Extracted text

## BEGIN

Not keeping temps up? Been there, done that and I got the souvenir mug.
I started on an a little Red H2O Brinkman knock off, it was a pain in the wind. Just for giggles what kind of a thermometer are you using? Also you may want to fabricate a wind break, 2 sheets of plywood and a piano hinge can do wonders.


----------



## deejaydebi (Oct 21, 2007)

DJB -

I had the same problem with my ECB last winter I am on the top of a hill about 100 feet above the river and it gets very windy. I tried cardboard and that didn't help alot then I switched to 4" thick styrofoam board and it not only blocked the wind but saved me a fortune on fuel! I used a 4 sided box and it really helps alot. I kep the front open so I can get at it and block three sides and the top.


----------



## homebrewru (Oct 21, 2007)

Dan,
Build the wind break and look into getting an insulation jacket for you smoker.  Back when I used a bullet smoker I had one and it helps.


----------



## starsfaninco (Oct 22, 2007)

In addition to the wind break, you'll want to keep the water pan unless you plan on grilling.  The water pan works as a thermal moderator in that once the water heats up, it will help maintain temp should the fire die down.  Also, on the other side of it, it will keep the temp spikes attenuated as the water will boil and cool the temps somewhat.


----------



## kew_el_steve (Oct 22, 2007)

Keep the water pan. Patience...


----------



## squeezy (Oct 22, 2007)

You could also convert to propane as I did, which will give you a wide range of temps to work with.
Check out this site http://www.gassmoker.com/


----------



## pescadero (Oct 22, 2007)

Stars:

This is a great, simple explanation!  Short, sweet and to the point.  Best I have ever seen in writing.

I think a lot of new cooks miss the point, and this really clears it up.

Should be made a Stickie, for future reference.

Skip


----------



## richtee (Oct 22, 2007)

There's also the sand mod. I have not tried it, but thermally, it makes sense. Water, of course, remains so only until the low 200's. Then, every gram that turns to steam removes 540 calories of heat from the environment <Sorry bout the metric stuff> Sand, OTOH, does not do this, but is a "heat capacitor" - once hot, will help maintain a temp, regardless of that temp. Some fire bricks or such would work too.

## END

Excerpted records
## BEGIN

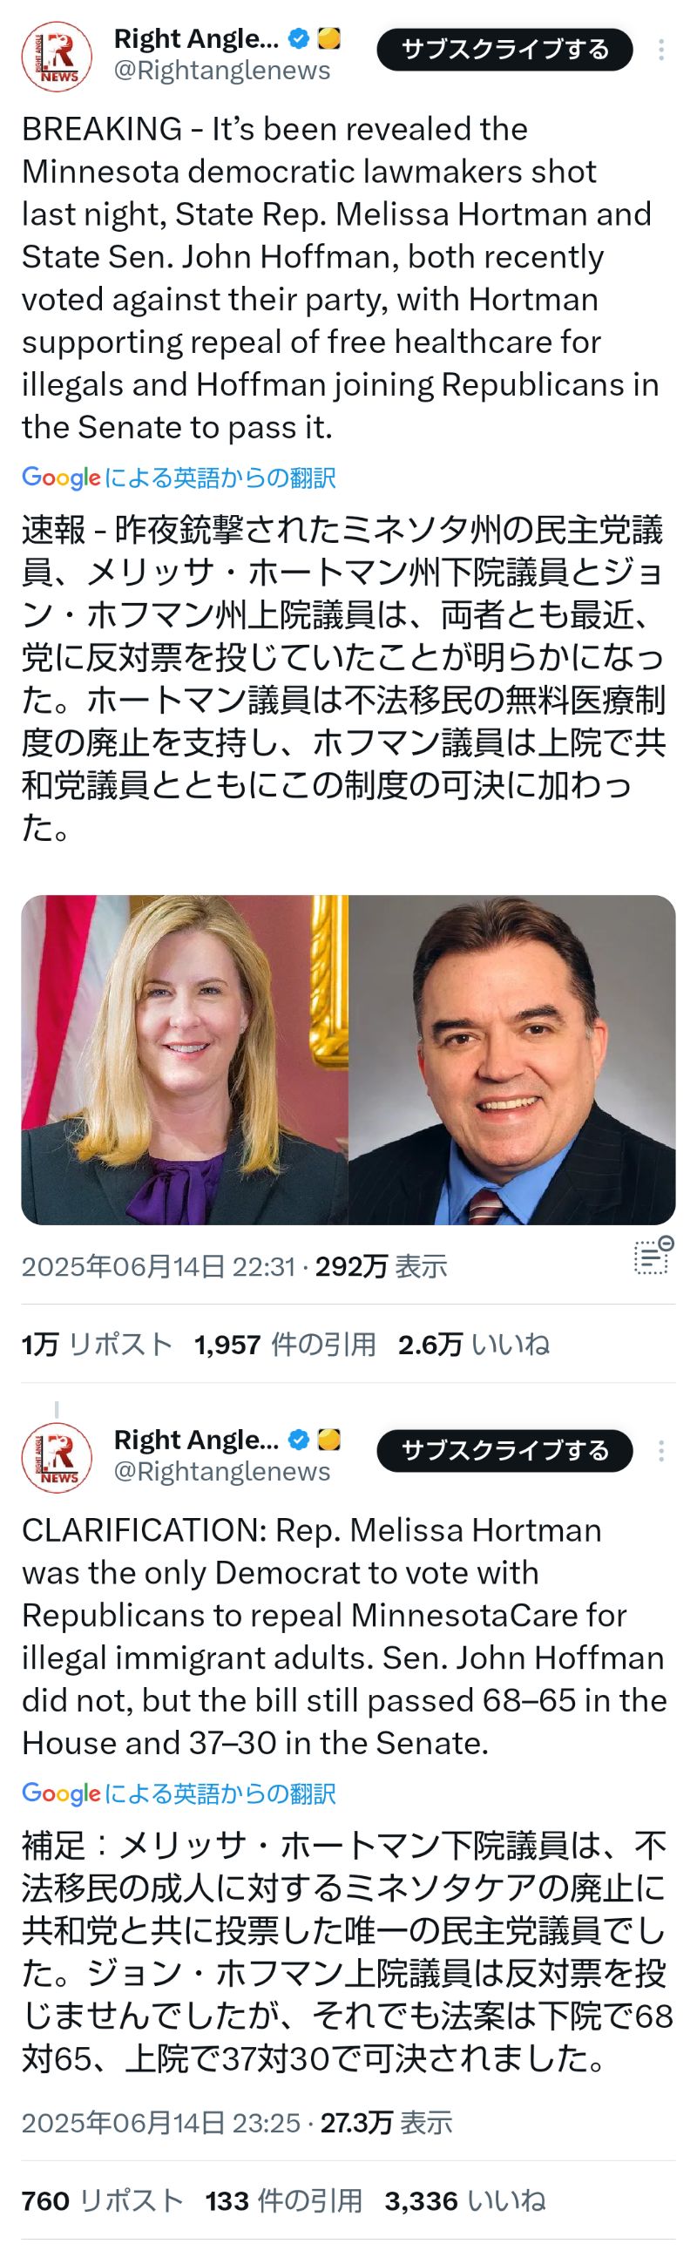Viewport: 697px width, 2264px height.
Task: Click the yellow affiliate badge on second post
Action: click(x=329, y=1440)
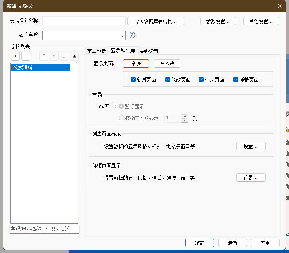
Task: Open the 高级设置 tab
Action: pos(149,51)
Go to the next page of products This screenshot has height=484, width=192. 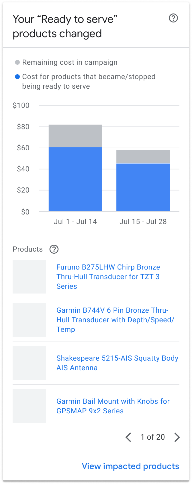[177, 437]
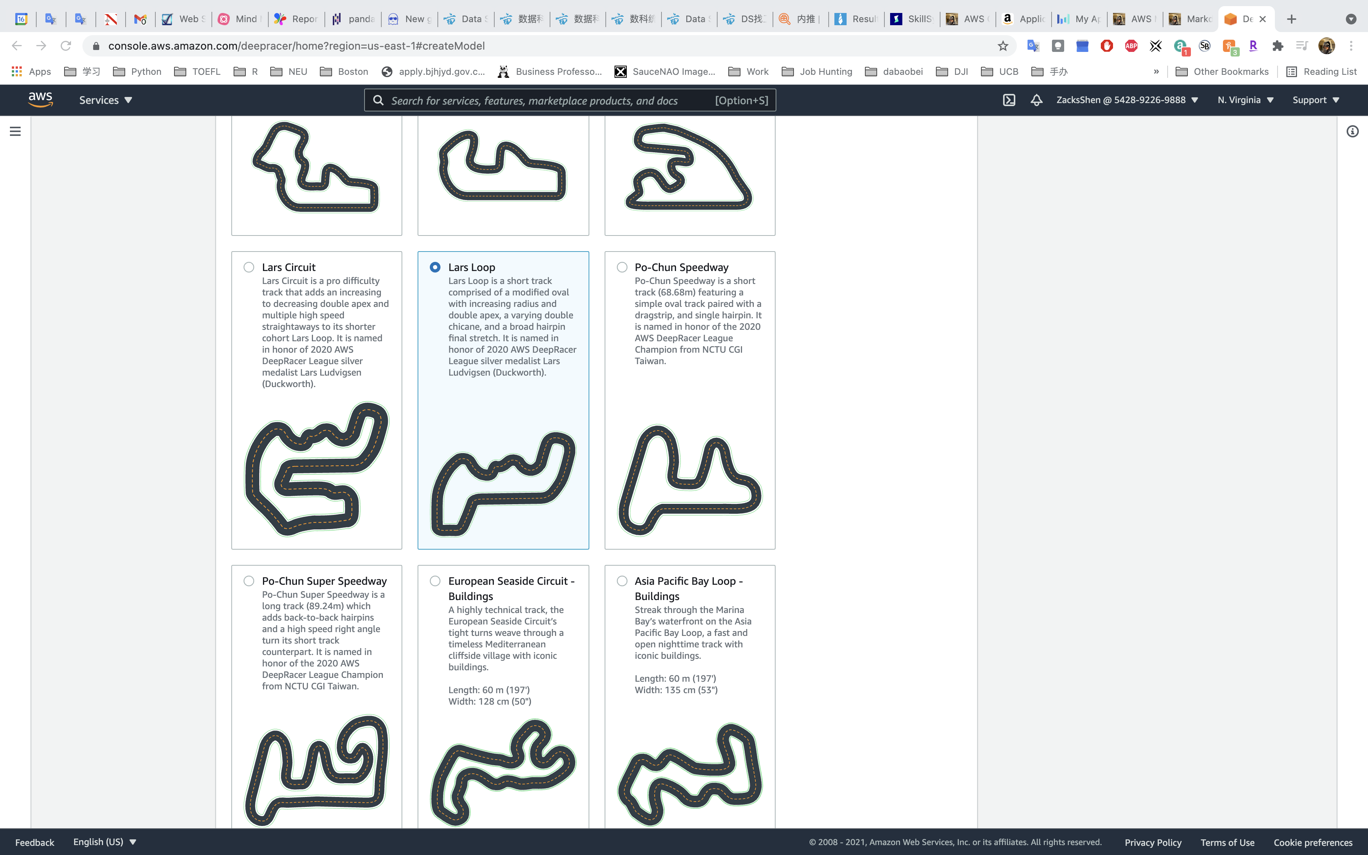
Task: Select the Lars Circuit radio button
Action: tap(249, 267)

## END

Things to do
[1] In the smoker thread, what did deejaydebi switch to after cardboard failed to block the wind?
[2] Could you duplicate everything in the smoker thread from "## richtee (Oct" down to "would work too."?
[3] According to the smoker thread, why should the water pan be kept? Answer in one to three sentences.

Exercise solutions
[1] 4" thick styrofoam board.

[2]
## richtee (Oct 22, 2007)

There's also the sand mod. I have not tried it, but thermally, it makes sense. Water, of course, remains so only until the low 200's. Then, every gram that turns to steam removes 540 calories of heat from the environment <Sorry bout the metric stuff> Sand, OTOH, does not do this, but is a "heat capacitor" - once hot, will help maintain a temp, regardless of that temp. Some fire bricks or such would work too.

[3] The water pan works as a thermal moderator. Once the water heats up, it helps maintain the temperature if the fire dies down. It also keeps temperature spikes attenuated, because the boiling water cools the temperatures somewhat.